Livestreamed Commerce Goes Glam(hive)

Livestreaming eCommerce is finally picking up steam in the U.S., care of an evolving business model from a three-year-old startup called Glamhive. The company has hosted two events so far, bringing at least one major sponsor together with a star-studded array of Hollywood stylist talent. But when you mention to Glamhive CEO Stephanie Sprangers that she might be a pioneer in this space, her modesty kicks in.

“A pioneer? I’m not really sure I’m a pioneer,” she said. “I’m still trying to explain our business concept to stylist talent that might not know how to refresh a page. See, what I’m trying to do here is get beyond the bloggers and the Instagram influencers. We’re trying to bring celebrity flair into our platform – I feel like that’s necessary to make this work.”

Glamhive started as a stylist marketplace, and that still remains its core business. Even before the pandemic, its business model was to allow interested consumers to log onto the platform, browse all available stylists and then have a styling advisory session with them, for a fee. Sprangers calls it “one-on-one livestreaming.” For example, a housewife from New York City could request a session with Kelly Gerber, who also advises Alicia Keys.

Now, during the pandemic, Sprangers has struck out into the all-day event space, and in the process has become one of the first livestreaming platforms in the U.S.

“In the U.S., people feel overwhelmed by choice and frustrated that, despite all of their purchases, they still don’t have the style they want for themselves,” noted Sprangers, who in addition to being a digital entrepreneur is also a stylist herself. “The in-store experience isn’t what is used to be — it’s rarer to have a salesperson who you’d work with for years and knows how to make you look great. Online, you have close to zero help.
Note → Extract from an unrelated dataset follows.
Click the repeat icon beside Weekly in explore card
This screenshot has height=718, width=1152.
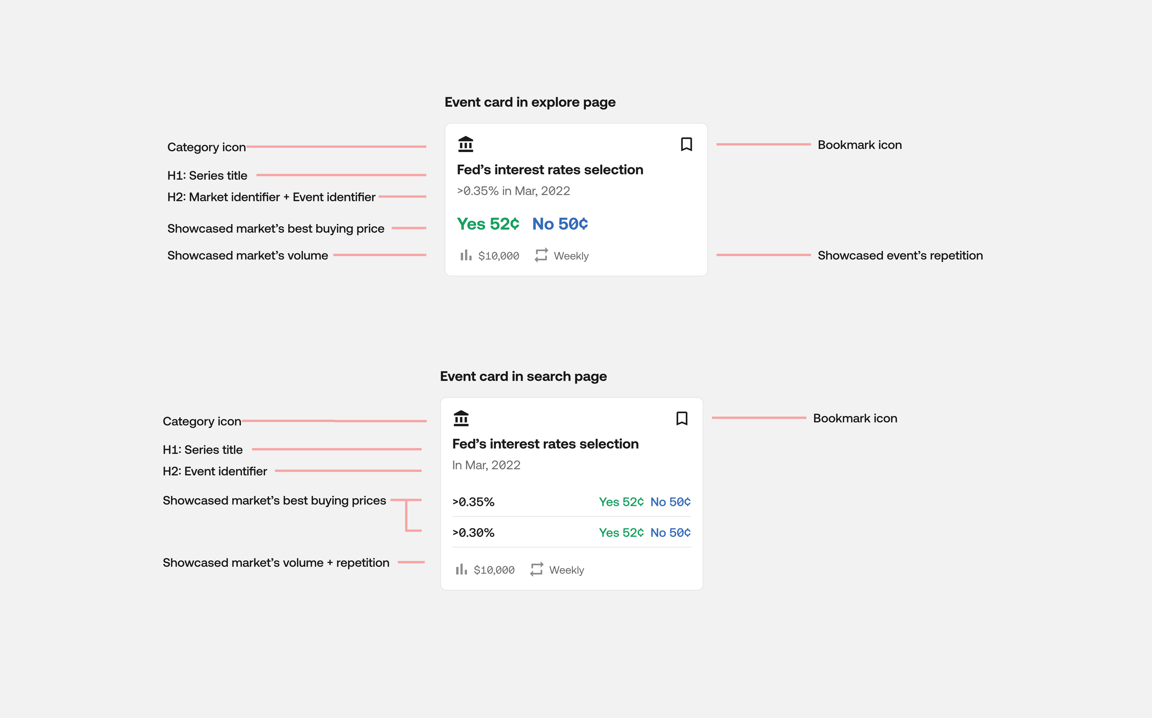coord(541,255)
Glamhive solves this by making it simple to connect with a stylist, literally the best in the business, to get wardrobe advice, curation and ongoing styling services.”

Sprangers has seen the livestreaming shows in China and has studied up on the best practices evolving from there. One of her main tenets is the need for expertise and celebrity. Livestreaming celebrities perform shows to attract their audiences, who are hopefully later converted to customers.
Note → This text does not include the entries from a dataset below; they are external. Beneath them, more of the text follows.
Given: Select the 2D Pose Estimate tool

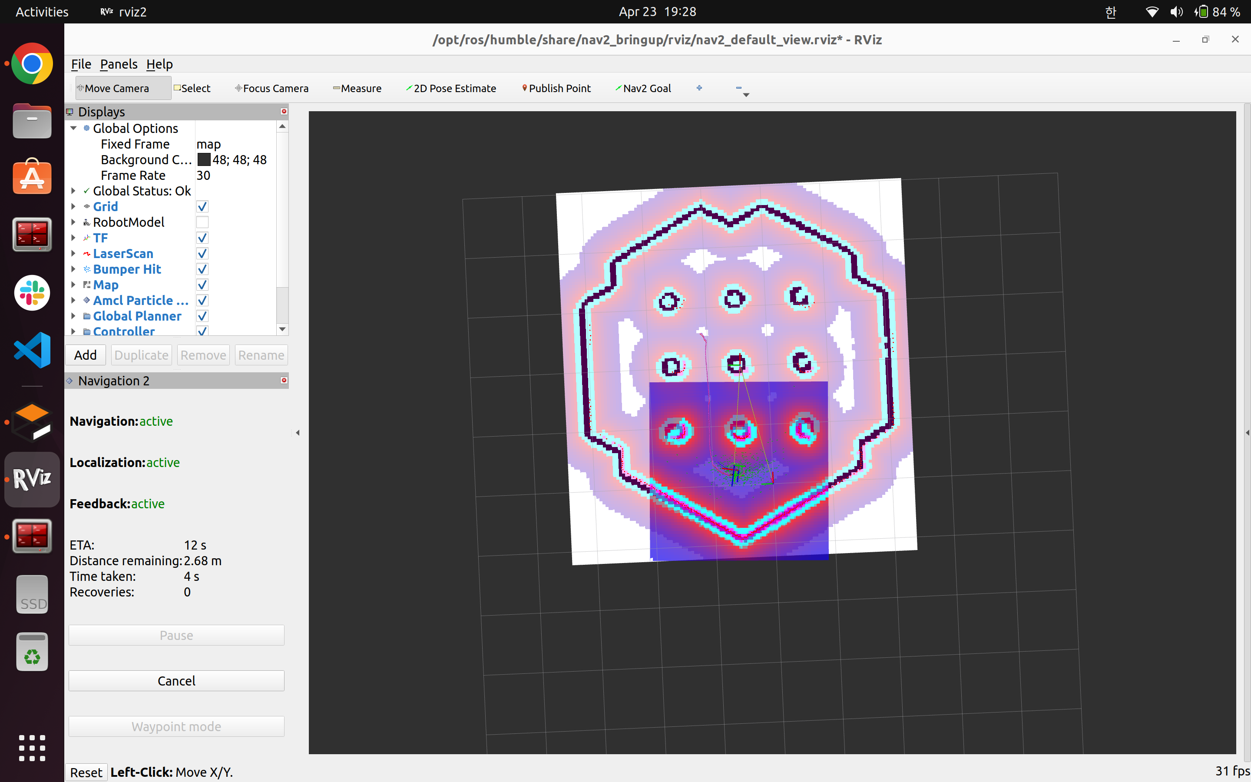Looking at the screenshot, I should tap(451, 88).
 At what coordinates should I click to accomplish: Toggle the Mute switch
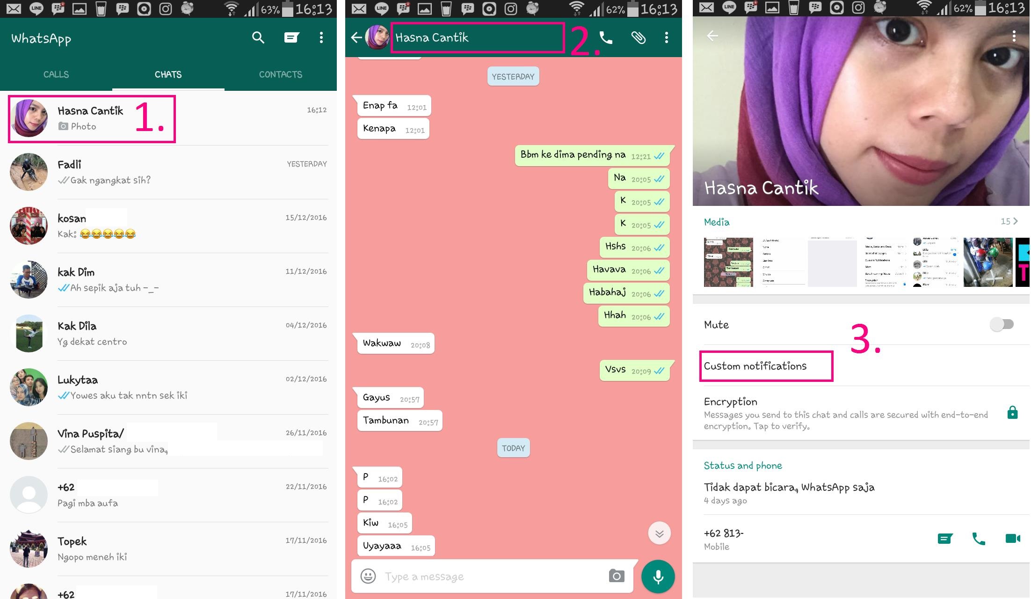[1001, 324]
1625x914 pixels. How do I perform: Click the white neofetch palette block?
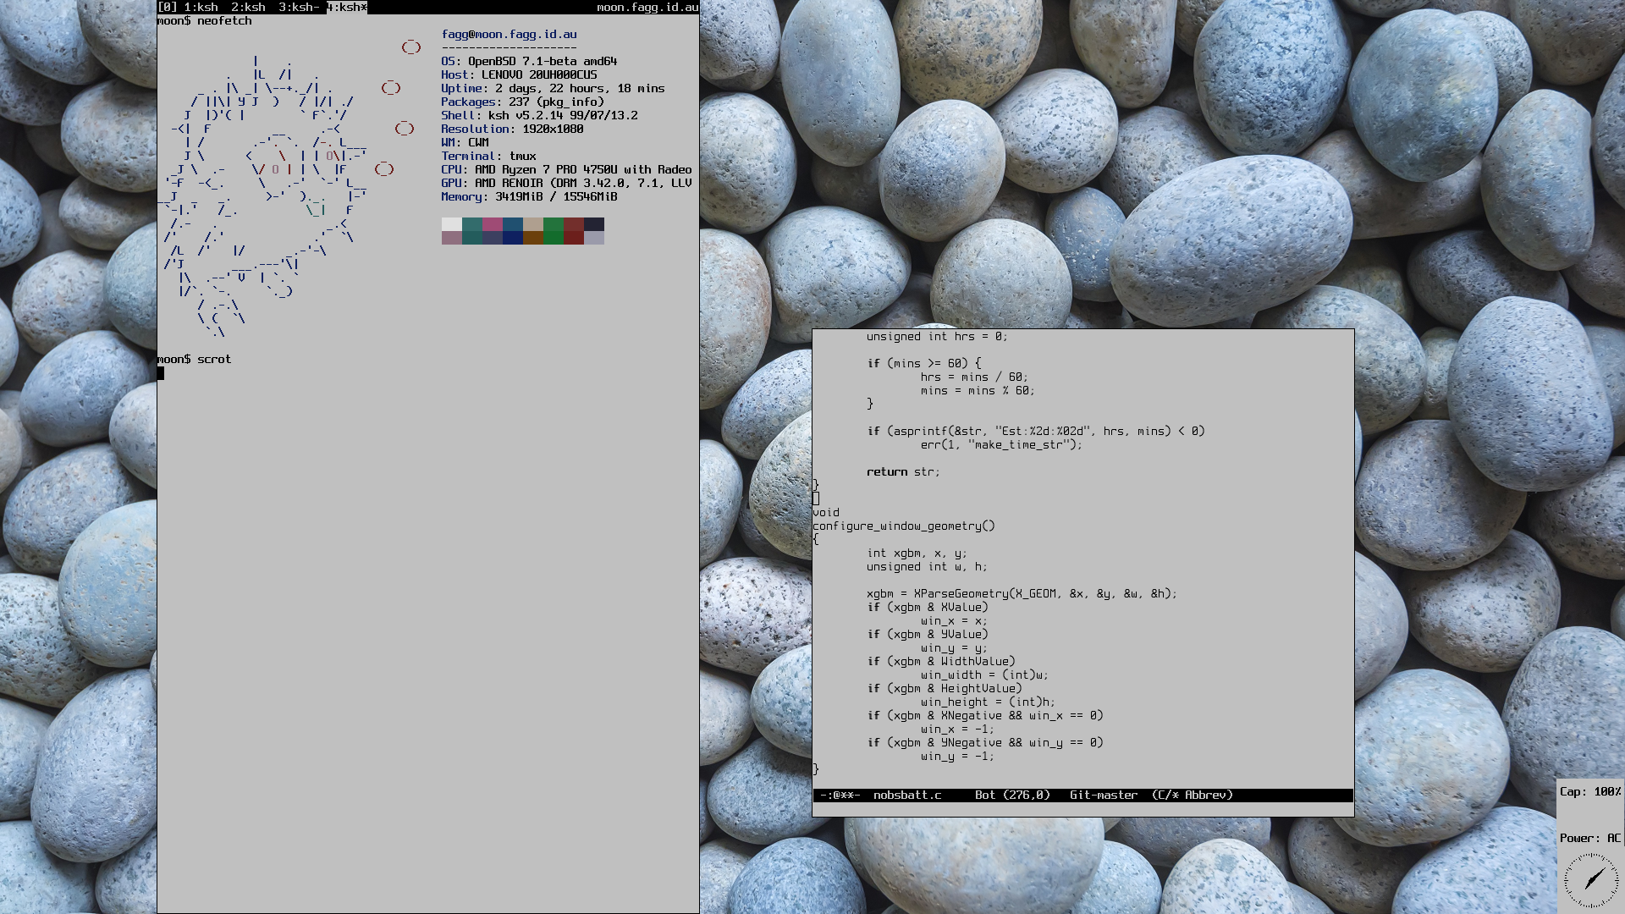[451, 224]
According to Chinese measurement company O’Ratings, livestreaming’s conversion rate is much higher than that of offline channels. Celebrity is important. For example, in November 2019, Kim Kardashian appeared on top Chinese top livestreamer Viya’s show to introduce her products to the Chinese audience. All 15,000 of Kardashian’s KKW perfume units sold out within minutes.
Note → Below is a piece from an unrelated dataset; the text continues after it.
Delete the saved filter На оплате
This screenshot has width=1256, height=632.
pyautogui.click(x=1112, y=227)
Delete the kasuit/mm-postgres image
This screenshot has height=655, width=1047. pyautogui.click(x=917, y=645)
Here in the U.S., Sprangers has had to fight to get attention and to explain the concept to executives. She has been able to solicit repeat business from Mary Kay, which has been supportive of the stylist community, but she’s still preaching short-term success for a platform that needs a long-term vision.

“The current purchasing power in the U.S. is primarily with the Baby Boomers, who have an inherent bias toward mainstream purchasing processes,” she pointed out. “The younger generation’s purchase power will eventually be greater, but it’s not currently. So for U.S. retail executives to sincerely adopt a new way of shopping — in this case, livestreaming eCommerce — they would have to make an investment that will have a lower ROI than their current way of doing business. U.S. companies tend to solve for quarterly results, so if an executive pushes for an initiative that in the short-term doesn’t perform as well as proven methods, that initiative will likely be viewed poorly.”

Currently, Sprangers is planning more livestreaming events, although the exact dates are still uncertain. And Glamhive’s social platform angle will remain up and running.

“I’ve been learning from other events,” she said. “I have to say it’s amazing to create something new. I think the way we’re approaching the business is very compelling. It’s a completely virtual event. I’ve been to beauty shows that have had virtual components, but never an entirely virtual one. We think it’s an authentic way to do it.”